Bassam: If you want to take revenge, it's up to you and your choice. But if you want to take revenge, you must be prepared to die. For those struggling with forgiveness, you must first make peace with yourself and release yourself from the victim mentality. We are bigger than our pain and we are more than our sadness. It's very dangerous to be stuck in the painful prison of the past. Forgiveness is in fact my revenge. When you forgive your enemies, we let him go back to his roots- his humanity. If you take forgiveness as a way of life, you will see that you will live a life of peace both with yourself and others. For the religious people, our prophets forgive their people and those who try to harm them in all religions. Our prophets want to teach their followers that we can forgive just as they did.
Q: Can you tell us a little bit about what you both have been working on most recently?
Robi: We created a project called Steps for Peace: www.steps4peace.org. We travelled a lot in the West Bank and found Palestinian women who made embroidery and they couldn't afford good materials. It was sold for low prices and bought largely out of pity. We wanted to do something about that. We worked with a school in Tel Aviv and created an embroidered bird. We then took that bird and put it on shoes. We took it to New York and gave the shoes to Barbara Streisand and Meryl Streep and Cate Blanchett. We thought this would be a wonderful way to give incomes to Palestinian women, to support our message and to help the women's school. We launched it at the European Parliament in June. It was in Congress on International Peace day on September 21.

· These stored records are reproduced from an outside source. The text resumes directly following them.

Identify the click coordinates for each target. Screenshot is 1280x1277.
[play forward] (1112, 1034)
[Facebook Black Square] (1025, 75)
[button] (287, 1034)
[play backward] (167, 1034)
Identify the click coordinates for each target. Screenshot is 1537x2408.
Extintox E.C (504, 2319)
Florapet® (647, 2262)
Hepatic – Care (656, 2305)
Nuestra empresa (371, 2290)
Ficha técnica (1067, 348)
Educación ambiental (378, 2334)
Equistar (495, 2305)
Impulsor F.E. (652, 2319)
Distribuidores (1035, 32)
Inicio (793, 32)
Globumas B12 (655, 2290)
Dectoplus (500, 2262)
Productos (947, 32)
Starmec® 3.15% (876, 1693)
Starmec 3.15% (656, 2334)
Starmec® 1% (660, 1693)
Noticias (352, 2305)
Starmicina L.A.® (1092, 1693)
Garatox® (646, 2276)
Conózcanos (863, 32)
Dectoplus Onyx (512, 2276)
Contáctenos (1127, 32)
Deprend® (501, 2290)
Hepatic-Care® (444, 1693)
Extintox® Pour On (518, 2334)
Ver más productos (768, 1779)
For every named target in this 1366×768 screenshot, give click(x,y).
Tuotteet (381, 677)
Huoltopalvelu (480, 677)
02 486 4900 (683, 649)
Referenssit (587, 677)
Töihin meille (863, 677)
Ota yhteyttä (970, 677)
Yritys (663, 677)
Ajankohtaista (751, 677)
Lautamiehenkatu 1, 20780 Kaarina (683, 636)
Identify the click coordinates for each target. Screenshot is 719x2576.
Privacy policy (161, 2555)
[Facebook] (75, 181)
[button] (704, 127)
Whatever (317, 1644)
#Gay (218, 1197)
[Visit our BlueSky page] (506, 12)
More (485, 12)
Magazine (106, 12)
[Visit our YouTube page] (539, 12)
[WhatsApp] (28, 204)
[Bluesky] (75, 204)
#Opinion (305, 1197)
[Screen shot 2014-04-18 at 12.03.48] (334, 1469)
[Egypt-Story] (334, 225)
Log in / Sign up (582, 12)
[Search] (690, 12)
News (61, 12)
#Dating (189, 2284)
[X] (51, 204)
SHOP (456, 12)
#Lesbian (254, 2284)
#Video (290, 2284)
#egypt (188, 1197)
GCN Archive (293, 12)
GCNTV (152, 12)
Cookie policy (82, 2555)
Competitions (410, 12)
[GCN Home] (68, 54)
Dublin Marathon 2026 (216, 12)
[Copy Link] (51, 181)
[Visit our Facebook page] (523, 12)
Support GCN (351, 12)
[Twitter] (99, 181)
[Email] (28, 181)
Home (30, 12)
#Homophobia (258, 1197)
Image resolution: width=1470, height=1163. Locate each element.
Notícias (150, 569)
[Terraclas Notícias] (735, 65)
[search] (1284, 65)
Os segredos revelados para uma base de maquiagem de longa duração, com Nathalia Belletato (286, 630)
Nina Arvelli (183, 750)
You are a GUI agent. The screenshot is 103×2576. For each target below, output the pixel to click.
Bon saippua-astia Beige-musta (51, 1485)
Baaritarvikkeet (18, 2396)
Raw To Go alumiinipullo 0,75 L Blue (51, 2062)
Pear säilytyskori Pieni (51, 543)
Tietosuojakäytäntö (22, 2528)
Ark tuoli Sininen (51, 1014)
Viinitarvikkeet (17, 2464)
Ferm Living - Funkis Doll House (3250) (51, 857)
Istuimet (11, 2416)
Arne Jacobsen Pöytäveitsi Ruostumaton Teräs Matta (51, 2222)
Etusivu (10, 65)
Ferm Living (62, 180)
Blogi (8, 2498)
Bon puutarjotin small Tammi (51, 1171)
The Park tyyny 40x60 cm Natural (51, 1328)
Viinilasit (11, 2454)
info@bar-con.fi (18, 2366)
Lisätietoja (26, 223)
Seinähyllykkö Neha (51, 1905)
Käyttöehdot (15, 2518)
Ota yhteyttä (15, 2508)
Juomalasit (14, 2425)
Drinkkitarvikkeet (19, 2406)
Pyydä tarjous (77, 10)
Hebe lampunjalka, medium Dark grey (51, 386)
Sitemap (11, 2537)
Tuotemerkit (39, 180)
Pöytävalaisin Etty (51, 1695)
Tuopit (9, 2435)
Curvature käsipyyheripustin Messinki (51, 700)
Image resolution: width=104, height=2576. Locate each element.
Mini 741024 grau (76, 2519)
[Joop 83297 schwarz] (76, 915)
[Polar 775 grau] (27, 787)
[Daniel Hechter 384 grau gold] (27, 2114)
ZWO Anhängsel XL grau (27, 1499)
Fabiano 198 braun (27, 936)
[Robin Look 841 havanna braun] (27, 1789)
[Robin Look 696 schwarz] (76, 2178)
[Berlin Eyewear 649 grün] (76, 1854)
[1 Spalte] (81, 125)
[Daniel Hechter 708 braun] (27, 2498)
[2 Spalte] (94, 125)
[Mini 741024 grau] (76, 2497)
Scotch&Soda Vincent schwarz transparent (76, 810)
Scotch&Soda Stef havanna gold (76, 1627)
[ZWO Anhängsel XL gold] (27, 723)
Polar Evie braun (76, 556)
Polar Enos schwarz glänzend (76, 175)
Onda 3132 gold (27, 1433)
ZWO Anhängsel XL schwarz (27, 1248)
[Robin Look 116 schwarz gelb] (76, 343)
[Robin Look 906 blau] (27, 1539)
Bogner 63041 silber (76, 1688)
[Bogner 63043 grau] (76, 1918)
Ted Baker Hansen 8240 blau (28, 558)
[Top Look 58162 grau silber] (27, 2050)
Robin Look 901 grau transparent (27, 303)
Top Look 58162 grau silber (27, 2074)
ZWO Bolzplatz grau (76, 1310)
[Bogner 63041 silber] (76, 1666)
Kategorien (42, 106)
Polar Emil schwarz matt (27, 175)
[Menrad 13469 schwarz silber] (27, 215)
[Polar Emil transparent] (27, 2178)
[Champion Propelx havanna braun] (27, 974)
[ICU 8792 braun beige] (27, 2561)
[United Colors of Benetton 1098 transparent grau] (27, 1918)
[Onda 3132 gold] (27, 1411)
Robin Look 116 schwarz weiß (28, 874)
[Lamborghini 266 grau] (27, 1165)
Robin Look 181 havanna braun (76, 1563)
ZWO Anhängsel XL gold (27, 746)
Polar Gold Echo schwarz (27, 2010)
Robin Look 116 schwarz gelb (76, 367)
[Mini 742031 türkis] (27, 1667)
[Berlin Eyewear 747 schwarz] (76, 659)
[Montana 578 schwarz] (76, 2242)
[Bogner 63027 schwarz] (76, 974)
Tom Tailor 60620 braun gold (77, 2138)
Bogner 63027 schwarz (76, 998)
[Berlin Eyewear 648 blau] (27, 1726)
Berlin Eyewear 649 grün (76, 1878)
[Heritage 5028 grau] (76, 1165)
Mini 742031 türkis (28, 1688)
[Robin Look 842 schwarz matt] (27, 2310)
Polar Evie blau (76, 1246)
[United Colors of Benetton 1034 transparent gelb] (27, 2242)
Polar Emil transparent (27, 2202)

Q: Could you share any particularly hopeful anecdotes from the Parents' Circle for us?
Bassam: Every day we have a new story that gives us hope and more power to continue our mission. We had a Palestinian mother who had lost two sons. She was so angry that she couldn't even see Israelis/the other side as human. She participated The Narrative Project and told her story and she noticed the Israeli mothers start to cry when she told her story. One of the mothers got up and went to hug her. She was shocked. She never expected that to happen and with that she began to understand that there was no difference. She ended up joining the Parents' Circle and became very active."
The work of the grieving parents from Israel and Palestine show the way to peace and reconciliation if we can learn from their experiences…
Photo: "We don't want you here!" installation of families…
(*) Article published in the POLITIS newspaper on the 13th of November 2016, Sunday.